- **AIM OF THE EXERCISE**
Take the stretch from the line containing "a (218, 1310)" through the line containing "ジンジャー (423, 1310)" and change every "ファイヤーキング" in it to "Fire-King". Return only those lines, with nothing else altered.

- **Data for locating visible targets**

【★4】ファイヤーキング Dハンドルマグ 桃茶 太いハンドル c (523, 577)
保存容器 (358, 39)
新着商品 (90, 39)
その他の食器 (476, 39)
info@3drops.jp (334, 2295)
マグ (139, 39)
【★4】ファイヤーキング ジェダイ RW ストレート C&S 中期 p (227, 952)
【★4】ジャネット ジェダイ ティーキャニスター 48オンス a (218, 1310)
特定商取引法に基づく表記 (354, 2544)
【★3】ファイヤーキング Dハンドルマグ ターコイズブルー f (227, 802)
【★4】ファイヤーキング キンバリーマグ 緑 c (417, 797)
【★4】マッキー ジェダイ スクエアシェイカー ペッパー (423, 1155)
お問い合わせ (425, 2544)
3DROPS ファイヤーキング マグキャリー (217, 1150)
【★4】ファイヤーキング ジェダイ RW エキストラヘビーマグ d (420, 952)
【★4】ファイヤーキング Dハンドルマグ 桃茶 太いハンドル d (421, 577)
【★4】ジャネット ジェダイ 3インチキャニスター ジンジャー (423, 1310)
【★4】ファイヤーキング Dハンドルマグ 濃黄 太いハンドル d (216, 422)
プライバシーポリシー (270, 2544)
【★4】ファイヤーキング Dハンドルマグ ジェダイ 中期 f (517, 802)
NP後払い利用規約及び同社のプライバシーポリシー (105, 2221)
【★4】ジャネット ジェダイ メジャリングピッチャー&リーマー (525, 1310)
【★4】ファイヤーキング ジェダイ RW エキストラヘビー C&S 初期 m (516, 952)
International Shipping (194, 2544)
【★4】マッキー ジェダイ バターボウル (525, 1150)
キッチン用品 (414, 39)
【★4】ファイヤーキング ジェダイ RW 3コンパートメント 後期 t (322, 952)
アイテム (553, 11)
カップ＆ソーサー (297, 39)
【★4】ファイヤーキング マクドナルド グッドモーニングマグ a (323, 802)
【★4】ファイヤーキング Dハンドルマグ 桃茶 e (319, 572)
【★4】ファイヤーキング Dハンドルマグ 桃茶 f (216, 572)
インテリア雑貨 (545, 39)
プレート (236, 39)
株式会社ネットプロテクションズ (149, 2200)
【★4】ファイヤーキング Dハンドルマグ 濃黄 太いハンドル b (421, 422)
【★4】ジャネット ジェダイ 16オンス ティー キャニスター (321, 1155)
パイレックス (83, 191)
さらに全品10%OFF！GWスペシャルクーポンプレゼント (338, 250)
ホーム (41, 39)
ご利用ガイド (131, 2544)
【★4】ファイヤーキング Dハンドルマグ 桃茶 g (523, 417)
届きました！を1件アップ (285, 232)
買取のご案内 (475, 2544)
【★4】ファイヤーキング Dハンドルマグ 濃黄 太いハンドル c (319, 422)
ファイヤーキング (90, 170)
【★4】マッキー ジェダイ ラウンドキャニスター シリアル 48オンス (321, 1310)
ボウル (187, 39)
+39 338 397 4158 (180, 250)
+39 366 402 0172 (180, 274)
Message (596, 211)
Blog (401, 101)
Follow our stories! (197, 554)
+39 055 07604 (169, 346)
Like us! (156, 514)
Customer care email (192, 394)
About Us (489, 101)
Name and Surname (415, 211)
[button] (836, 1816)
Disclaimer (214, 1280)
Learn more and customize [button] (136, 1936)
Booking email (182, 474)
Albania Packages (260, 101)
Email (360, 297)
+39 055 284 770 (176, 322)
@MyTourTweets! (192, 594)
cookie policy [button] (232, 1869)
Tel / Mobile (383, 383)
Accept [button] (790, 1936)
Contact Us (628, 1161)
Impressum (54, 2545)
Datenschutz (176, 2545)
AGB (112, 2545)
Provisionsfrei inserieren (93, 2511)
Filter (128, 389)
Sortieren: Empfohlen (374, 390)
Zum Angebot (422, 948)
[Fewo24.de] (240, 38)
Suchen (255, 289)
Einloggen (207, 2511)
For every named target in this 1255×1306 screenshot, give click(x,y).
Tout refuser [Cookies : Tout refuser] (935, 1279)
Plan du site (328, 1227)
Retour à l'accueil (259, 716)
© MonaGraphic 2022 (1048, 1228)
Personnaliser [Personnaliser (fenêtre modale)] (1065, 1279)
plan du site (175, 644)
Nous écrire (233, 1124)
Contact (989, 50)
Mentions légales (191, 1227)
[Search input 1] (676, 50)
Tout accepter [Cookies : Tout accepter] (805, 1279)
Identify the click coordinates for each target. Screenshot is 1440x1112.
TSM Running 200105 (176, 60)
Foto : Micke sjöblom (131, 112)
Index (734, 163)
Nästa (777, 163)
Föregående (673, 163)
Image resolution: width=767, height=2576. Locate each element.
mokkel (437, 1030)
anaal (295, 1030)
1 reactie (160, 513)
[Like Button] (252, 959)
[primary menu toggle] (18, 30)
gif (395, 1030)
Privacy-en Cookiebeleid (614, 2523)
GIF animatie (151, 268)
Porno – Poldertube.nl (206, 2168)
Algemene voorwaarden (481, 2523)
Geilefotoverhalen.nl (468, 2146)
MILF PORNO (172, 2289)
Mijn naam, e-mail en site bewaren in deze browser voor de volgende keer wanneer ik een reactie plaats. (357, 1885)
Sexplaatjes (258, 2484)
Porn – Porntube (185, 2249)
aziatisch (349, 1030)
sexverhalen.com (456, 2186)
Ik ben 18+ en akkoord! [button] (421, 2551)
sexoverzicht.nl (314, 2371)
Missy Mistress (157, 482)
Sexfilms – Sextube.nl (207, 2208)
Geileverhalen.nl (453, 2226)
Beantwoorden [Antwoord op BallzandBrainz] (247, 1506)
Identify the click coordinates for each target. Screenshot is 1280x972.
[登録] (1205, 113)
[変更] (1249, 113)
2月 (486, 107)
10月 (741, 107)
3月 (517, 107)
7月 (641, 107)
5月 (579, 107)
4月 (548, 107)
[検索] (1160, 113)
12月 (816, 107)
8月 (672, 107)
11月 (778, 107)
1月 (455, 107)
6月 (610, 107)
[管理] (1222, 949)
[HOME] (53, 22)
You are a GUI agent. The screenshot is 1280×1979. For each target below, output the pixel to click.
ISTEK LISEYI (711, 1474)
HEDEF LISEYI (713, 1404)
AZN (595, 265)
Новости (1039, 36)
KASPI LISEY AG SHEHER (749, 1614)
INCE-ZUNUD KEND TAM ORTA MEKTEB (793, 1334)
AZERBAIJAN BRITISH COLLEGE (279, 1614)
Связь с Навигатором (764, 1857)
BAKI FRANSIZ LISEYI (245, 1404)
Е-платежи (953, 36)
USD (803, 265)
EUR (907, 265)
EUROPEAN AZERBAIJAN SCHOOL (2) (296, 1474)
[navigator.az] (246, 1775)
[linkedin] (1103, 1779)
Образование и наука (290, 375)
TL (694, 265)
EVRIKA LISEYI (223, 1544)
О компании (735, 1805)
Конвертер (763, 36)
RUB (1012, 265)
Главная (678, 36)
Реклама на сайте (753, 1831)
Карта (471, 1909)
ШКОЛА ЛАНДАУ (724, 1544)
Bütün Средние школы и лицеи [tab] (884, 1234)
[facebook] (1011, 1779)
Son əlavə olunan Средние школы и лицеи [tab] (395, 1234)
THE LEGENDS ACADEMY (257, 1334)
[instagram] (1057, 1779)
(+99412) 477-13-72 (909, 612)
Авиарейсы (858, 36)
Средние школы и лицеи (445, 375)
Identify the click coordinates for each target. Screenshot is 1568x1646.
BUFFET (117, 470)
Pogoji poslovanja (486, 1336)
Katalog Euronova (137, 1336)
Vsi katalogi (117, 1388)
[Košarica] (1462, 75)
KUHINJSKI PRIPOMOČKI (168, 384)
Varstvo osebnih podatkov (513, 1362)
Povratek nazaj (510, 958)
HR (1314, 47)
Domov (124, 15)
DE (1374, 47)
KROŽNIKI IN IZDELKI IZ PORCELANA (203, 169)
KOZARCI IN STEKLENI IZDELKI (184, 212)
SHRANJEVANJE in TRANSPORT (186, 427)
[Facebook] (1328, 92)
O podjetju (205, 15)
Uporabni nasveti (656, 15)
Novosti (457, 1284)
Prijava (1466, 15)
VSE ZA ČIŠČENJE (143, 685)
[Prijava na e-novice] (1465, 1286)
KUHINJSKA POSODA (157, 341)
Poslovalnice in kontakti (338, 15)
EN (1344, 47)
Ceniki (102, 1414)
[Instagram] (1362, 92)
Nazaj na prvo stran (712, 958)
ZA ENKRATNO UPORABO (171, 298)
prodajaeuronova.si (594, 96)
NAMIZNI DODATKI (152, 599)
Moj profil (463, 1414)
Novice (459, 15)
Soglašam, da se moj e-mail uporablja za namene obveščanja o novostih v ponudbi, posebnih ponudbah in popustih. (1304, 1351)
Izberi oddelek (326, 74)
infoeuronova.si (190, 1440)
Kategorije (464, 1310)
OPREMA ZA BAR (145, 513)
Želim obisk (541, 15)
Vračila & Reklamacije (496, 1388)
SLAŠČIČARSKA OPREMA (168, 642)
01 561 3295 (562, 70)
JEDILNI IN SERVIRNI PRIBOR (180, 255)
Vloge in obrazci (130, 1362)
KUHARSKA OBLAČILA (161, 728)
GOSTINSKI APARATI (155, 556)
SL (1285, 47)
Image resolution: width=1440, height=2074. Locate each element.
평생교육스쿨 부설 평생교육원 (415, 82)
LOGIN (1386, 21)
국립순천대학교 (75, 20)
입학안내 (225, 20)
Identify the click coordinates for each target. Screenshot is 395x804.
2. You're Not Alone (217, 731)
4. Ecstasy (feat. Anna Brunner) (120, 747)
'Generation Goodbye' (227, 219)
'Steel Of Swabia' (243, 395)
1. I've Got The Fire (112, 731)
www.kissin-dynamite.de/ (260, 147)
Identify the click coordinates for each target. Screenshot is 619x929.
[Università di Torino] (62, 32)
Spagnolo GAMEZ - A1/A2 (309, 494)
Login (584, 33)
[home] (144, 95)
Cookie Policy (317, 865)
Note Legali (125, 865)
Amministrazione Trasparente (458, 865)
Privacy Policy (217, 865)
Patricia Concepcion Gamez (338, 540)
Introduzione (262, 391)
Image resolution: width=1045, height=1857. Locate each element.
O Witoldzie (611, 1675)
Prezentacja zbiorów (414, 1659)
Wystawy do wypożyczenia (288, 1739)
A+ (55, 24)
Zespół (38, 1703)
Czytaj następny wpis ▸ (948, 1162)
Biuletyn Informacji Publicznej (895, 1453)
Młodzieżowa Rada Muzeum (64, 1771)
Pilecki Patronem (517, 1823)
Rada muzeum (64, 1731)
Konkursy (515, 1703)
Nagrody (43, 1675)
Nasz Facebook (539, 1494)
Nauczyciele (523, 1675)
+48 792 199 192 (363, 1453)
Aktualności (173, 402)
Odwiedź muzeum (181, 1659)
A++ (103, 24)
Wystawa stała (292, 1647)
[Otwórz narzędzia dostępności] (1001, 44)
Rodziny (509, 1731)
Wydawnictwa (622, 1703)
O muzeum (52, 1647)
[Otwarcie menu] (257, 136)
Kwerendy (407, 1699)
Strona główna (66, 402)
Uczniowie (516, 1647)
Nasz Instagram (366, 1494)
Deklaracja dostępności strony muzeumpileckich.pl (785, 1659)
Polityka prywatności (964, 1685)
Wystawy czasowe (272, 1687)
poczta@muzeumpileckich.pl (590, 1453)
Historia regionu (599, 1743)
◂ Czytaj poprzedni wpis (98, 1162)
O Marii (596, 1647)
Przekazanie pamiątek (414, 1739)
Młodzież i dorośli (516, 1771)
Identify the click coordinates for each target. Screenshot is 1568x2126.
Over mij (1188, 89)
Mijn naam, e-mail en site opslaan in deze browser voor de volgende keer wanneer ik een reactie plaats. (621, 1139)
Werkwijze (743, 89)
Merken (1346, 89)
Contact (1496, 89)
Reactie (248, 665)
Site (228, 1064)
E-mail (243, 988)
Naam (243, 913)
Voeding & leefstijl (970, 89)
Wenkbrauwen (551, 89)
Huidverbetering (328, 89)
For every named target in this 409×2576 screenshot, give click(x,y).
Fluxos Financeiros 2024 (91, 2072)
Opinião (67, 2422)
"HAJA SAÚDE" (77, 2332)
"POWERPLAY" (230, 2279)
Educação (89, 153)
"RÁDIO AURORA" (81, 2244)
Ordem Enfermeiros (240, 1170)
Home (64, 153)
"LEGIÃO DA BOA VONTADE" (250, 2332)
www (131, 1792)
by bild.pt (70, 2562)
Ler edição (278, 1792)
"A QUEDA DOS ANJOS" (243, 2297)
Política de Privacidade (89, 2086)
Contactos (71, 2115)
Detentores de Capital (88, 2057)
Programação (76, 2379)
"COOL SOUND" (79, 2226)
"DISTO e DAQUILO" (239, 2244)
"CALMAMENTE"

- **RESULT OF THIS TASK**
【★4】ジャネット ジェダイ ティーキャニスター 48オンス a (218, 1310)
特定商取引法に基づく表記 (354, 2544)
【★3】Fire-King Dハンドルマグ ターコイズブルー f (227, 802)
【★4】Fire-King キンバリーマグ 緑 c (417, 797)
【★4】マッキー ジェダイ スクエアシェイカー ペッパー (423, 1155)
お問い合わせ (425, 2544)
3DROPS Fire-King マグキャリー (217, 1150)
【★4】Fire-King ジェダイ RW エキストラヘビーマグ d (420, 952)
【★4】Fire-King Dハンドルマグ 桃茶 太いハンドル d (421, 577)
【★4】ジャネット ジェダイ 3インチキャニスター ジンジャー (423, 1310)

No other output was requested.